> _Supplied records_
○ ○ ○ ○

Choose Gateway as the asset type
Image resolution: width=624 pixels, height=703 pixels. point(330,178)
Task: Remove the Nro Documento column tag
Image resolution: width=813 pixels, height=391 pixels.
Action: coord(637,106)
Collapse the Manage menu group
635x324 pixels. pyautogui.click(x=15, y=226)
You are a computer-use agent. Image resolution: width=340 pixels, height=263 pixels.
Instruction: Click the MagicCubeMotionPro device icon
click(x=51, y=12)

○ ○ ○ ○

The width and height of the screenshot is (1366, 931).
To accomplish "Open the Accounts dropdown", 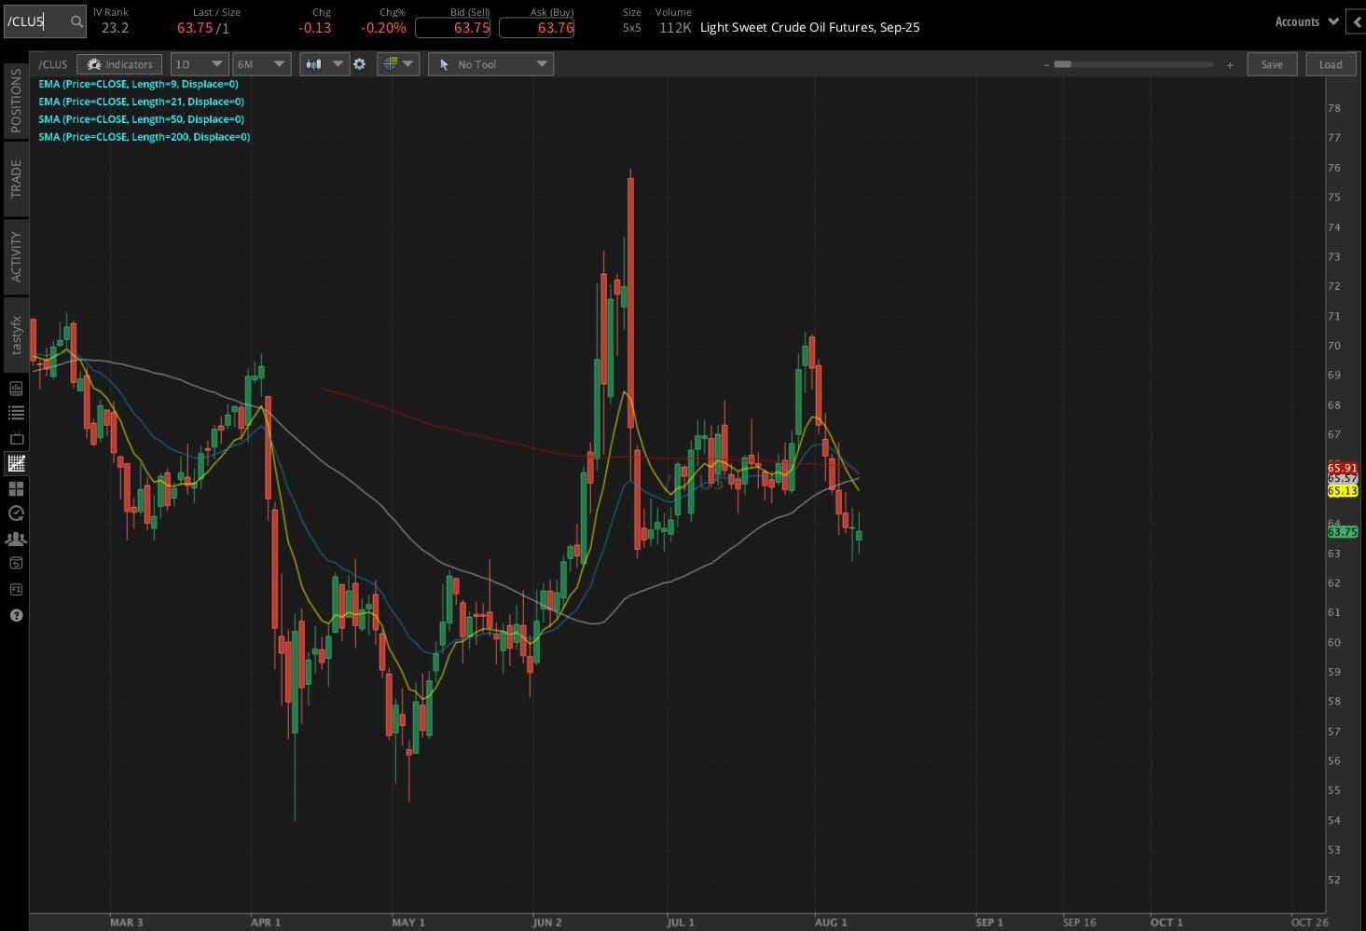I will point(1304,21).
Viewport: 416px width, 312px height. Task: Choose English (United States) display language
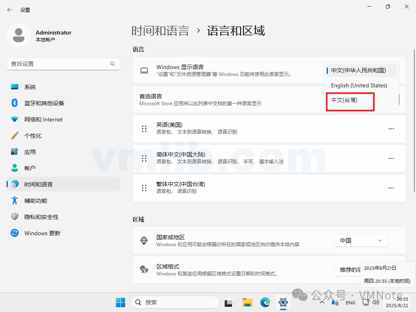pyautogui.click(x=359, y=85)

○ ○ ○ ○

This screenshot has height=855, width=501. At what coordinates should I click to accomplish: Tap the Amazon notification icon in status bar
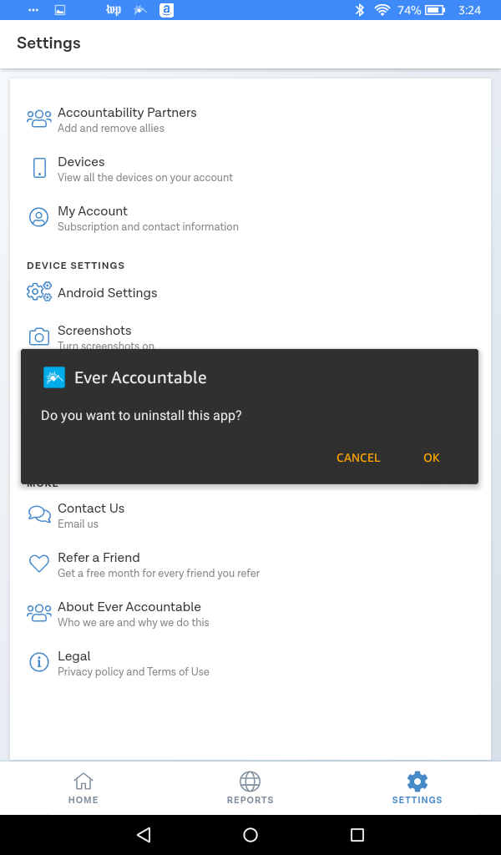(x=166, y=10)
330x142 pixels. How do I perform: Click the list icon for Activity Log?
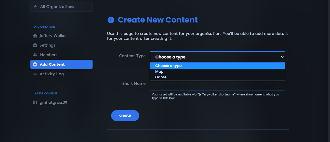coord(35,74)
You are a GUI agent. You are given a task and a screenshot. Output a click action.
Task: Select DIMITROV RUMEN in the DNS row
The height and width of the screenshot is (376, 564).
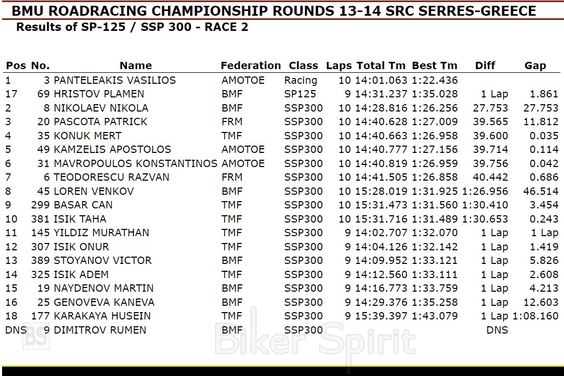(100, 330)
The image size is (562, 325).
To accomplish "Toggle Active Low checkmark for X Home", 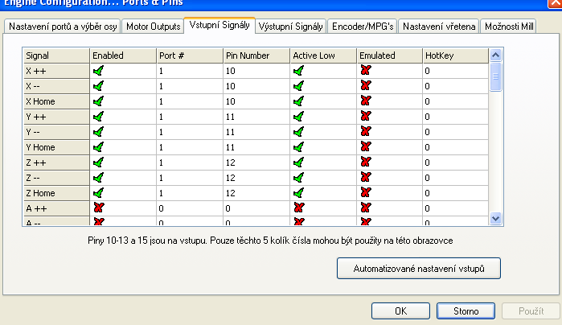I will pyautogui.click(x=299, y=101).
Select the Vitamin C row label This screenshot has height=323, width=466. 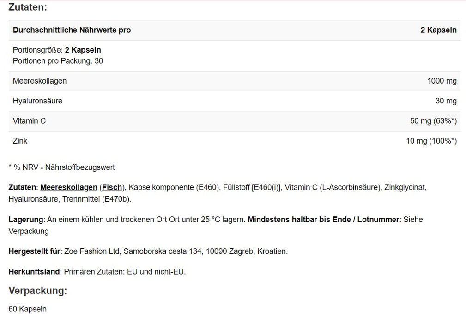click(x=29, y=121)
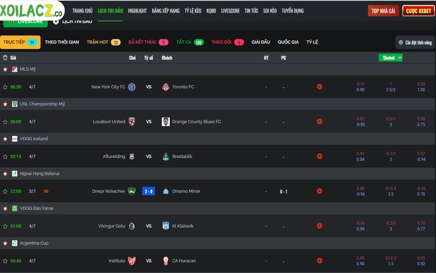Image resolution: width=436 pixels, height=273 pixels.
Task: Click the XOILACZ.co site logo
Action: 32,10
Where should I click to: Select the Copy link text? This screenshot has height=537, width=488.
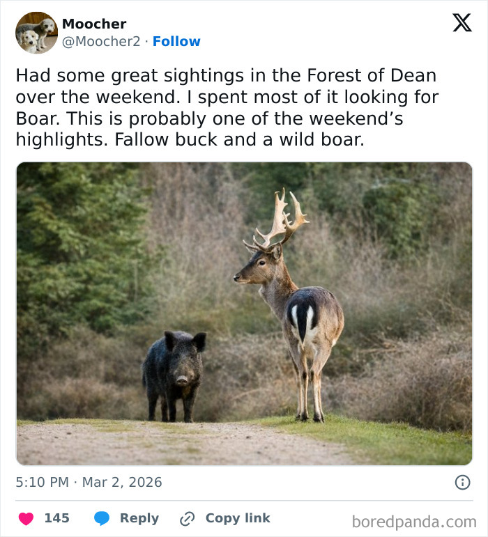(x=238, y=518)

○ ○ ○ ○

> _Prompt_
Your answer must be every line from the entries that contains the string "agent", copied as it stands.

> _Result for this task_
You are a computer-use agent. Image resolution: width=340 pixels, height=263 pixels.
You are a GUI agent. You are given a task and a screenshot. Output a click action.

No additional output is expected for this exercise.